⭕
Region-Based CNNs
Region Based Convolutional Neural Network
It depends on:
- 1.Selecting huge number of regions
- 2.And then decreasing them to 2000 by selective search
- Each region is called a region proposal
- 3.Extracting convolutional features from each region
- 4.Finally checking if any object exists
An algorithm to to identify different regions, There are basically four regions that form an object: varying scales, colors, textures, and enclosure. Selective search identifies these patterns in the image and based on that, proposes various regions
🙄 In other words: It is an algorithm that depends on computing hierarchical grouping of similar regions and proposes various regions


- It takes too many time to be trained.
- It can not be impelemented real time.
- The selective search algorithm is a fixed algorithm. Therefore, no learning is happening at that stage.
- This could lead to the generation of bad candidate region proposals.
R-CNNs are very slow 🐢 beacause of:
- Extracting 2,000 regions for each image based on selective search
- Extracting features using CNN for every image region.
- If we have N images, then the number of CNN features will be N*2000 😢
Instead of running a CNN 2,000 times per image, we can run it just once per image and get all the regions of interest (regions containing some object).
So, it depends on:
- 1.We feed the whole image to the CNN
- 2.The CNN generates a feature map
- 3.Using the generated feature map we extract ROI (Region of interests)
- Problem of 2000 regions is solved 🎉
- We are still using selective search 🙄
- 4.Then, we resize the regions into a fixed size (using ROI pooling layer)
- 5.Finally, we feed regions to fully connected layer (to classify)

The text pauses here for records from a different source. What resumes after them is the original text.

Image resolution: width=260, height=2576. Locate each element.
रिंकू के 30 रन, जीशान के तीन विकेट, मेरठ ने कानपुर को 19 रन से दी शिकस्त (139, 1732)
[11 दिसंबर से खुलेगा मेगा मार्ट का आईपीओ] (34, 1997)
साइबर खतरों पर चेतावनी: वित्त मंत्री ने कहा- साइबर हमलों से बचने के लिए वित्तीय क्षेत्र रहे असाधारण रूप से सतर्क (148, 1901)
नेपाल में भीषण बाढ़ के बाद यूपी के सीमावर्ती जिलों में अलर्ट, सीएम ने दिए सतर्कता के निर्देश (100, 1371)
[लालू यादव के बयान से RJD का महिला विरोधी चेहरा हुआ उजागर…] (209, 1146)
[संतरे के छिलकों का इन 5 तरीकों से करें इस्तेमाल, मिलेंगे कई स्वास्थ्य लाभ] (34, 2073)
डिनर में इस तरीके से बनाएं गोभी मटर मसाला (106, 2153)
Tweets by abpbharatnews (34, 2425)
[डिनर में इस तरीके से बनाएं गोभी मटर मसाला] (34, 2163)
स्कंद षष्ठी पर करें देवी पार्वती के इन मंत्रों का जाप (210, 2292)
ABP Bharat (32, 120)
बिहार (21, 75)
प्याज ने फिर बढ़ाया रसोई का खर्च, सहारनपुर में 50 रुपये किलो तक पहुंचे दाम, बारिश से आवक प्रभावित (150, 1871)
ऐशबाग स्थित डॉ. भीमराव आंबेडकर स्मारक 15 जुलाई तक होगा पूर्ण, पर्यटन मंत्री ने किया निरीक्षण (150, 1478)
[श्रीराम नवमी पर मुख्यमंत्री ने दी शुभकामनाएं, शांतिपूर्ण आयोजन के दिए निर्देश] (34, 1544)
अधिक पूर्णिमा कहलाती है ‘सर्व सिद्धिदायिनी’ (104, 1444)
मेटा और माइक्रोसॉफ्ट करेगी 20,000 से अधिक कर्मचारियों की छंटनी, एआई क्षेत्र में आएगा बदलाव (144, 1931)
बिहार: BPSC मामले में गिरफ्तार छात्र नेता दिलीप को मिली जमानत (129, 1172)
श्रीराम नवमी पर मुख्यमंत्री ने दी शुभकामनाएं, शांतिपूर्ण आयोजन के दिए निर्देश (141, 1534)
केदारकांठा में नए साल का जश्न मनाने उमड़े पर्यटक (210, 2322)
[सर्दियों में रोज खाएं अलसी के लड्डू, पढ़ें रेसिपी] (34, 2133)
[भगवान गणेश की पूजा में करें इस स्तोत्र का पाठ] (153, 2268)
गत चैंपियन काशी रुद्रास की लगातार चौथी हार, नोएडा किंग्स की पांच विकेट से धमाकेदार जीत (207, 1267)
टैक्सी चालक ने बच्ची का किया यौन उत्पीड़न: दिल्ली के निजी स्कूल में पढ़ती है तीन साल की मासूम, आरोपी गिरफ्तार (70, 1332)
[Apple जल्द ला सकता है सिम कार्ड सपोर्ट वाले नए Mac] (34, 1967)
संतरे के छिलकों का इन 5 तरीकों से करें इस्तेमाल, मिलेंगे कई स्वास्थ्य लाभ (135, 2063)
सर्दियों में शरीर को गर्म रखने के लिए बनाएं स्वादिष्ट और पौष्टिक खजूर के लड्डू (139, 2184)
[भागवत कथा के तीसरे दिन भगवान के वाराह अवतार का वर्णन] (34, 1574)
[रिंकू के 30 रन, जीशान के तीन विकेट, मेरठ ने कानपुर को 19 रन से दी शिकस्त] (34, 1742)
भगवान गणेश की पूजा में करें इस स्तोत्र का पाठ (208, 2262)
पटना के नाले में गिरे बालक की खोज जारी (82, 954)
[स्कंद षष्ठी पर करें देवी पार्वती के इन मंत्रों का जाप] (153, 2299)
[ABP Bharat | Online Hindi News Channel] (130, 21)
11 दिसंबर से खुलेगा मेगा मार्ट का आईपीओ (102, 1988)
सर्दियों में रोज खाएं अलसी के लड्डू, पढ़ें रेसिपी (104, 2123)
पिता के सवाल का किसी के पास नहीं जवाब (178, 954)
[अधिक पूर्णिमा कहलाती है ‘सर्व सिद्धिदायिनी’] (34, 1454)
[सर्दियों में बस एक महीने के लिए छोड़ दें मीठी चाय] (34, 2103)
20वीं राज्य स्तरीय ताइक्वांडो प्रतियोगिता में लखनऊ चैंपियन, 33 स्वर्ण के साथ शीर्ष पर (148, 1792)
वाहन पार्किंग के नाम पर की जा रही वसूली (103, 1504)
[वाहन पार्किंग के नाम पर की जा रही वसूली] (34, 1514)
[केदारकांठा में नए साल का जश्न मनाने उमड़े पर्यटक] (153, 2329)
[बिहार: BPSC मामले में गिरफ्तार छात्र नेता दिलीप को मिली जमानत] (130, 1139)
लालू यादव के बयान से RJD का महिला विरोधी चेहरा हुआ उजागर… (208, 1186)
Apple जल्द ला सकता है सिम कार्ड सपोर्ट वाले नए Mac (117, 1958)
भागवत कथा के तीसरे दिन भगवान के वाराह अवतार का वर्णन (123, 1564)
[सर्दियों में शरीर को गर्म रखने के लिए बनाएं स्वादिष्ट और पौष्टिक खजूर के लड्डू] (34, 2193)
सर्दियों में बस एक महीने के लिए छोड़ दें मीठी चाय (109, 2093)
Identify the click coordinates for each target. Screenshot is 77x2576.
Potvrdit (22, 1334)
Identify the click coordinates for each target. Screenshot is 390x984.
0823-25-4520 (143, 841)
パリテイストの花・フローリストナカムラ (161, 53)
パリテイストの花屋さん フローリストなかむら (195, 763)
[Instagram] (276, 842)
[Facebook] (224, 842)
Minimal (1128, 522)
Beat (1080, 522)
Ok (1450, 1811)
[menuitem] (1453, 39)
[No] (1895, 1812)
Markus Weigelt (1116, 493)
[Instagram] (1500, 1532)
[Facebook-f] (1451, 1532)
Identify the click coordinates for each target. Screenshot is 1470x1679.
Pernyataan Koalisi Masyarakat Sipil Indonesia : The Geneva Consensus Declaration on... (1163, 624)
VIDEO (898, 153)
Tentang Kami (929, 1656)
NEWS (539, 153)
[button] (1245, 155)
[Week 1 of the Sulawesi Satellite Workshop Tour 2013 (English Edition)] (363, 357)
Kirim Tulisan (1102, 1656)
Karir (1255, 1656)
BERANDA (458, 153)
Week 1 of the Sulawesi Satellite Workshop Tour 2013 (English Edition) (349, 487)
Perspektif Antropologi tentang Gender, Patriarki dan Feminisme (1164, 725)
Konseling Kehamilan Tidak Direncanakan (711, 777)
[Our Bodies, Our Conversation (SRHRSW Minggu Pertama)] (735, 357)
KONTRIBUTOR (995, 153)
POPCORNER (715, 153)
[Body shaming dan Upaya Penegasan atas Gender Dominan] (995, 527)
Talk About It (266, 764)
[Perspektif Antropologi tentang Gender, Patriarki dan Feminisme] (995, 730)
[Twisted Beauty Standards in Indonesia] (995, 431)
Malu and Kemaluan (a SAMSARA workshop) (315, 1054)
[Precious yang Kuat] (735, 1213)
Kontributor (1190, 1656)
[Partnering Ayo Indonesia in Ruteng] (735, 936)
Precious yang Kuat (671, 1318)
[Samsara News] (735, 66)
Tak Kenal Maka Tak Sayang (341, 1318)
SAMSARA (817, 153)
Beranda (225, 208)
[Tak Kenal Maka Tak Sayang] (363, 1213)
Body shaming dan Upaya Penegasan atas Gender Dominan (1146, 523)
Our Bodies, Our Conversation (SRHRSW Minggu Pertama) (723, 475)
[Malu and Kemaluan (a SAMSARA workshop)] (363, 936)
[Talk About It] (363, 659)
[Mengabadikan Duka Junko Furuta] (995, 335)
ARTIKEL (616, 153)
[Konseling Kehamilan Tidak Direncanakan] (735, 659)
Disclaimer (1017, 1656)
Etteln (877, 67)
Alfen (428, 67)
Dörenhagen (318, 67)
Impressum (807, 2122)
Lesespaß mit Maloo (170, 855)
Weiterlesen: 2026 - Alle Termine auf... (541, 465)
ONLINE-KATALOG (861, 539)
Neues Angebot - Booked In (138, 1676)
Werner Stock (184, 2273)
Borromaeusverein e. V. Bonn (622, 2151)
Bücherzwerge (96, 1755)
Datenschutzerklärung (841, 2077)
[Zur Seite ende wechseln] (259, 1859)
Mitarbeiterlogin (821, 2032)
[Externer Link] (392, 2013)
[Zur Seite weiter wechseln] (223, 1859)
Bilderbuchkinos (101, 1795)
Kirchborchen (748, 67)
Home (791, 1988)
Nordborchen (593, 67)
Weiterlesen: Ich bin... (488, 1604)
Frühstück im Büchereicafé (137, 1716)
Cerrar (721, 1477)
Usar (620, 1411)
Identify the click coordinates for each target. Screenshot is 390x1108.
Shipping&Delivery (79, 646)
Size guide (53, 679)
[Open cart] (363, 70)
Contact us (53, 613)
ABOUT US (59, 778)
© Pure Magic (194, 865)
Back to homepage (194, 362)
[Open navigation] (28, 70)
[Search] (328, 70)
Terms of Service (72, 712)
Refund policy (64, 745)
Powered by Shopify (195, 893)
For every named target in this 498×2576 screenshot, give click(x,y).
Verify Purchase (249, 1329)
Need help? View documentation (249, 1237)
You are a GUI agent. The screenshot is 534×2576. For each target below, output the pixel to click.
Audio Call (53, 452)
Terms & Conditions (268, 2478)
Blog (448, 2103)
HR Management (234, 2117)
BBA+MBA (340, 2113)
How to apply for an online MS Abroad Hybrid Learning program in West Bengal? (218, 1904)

Region proposals still bottlenecks in Fast R-CNN algorithm and they affect its performance.
Faster R-CNN fixes the problem of selective search by replacing it with Region Proposal Network (RPN) 🤗
So, it depends on:
- 1.We feed the whole image to the CNN
- 2.The CNN generates a feature map
- 3.We apply Region proposal network on feature map
- 4.The RPN returns the object proposals along with their objectness score
- Problem of selective search is solved 🎉
- 5.Then, we resize the regions into a fixed size (using ROI pooling layer)
- 6.Finally, we feed regions to fully connected layer (to classify)

- 1.RPN takes a feature map from CNN
- 2.Uses 3*3 window over the map
- 3.Generates k anchor boxes
- Boxes are in different shapes and sizes
Anchor boxes are fixed sized boundary boxes that are placed throughout the image and have different shapes and sizes. For each anchor, RPN predicts two things:
- 1.The probability that an anchor is an object
- (it does not consider which class the object belongs to)
- 2.The bounding box regressor for adjusting the anchors to better fit the object

Algorithm | Summary | Limitations |
🔷 R-CNN | Extracts around 2000 regions from images using selective search | High computation time |
💫 Fast R-CNN | Image is passed once to CNN to extract feature maps, regions are extracted by selective search then | Selective search is slow |
➰ Faster R-CNN | Replaces the selective search method with RPN | slow (?) |


Last modified 2yr ago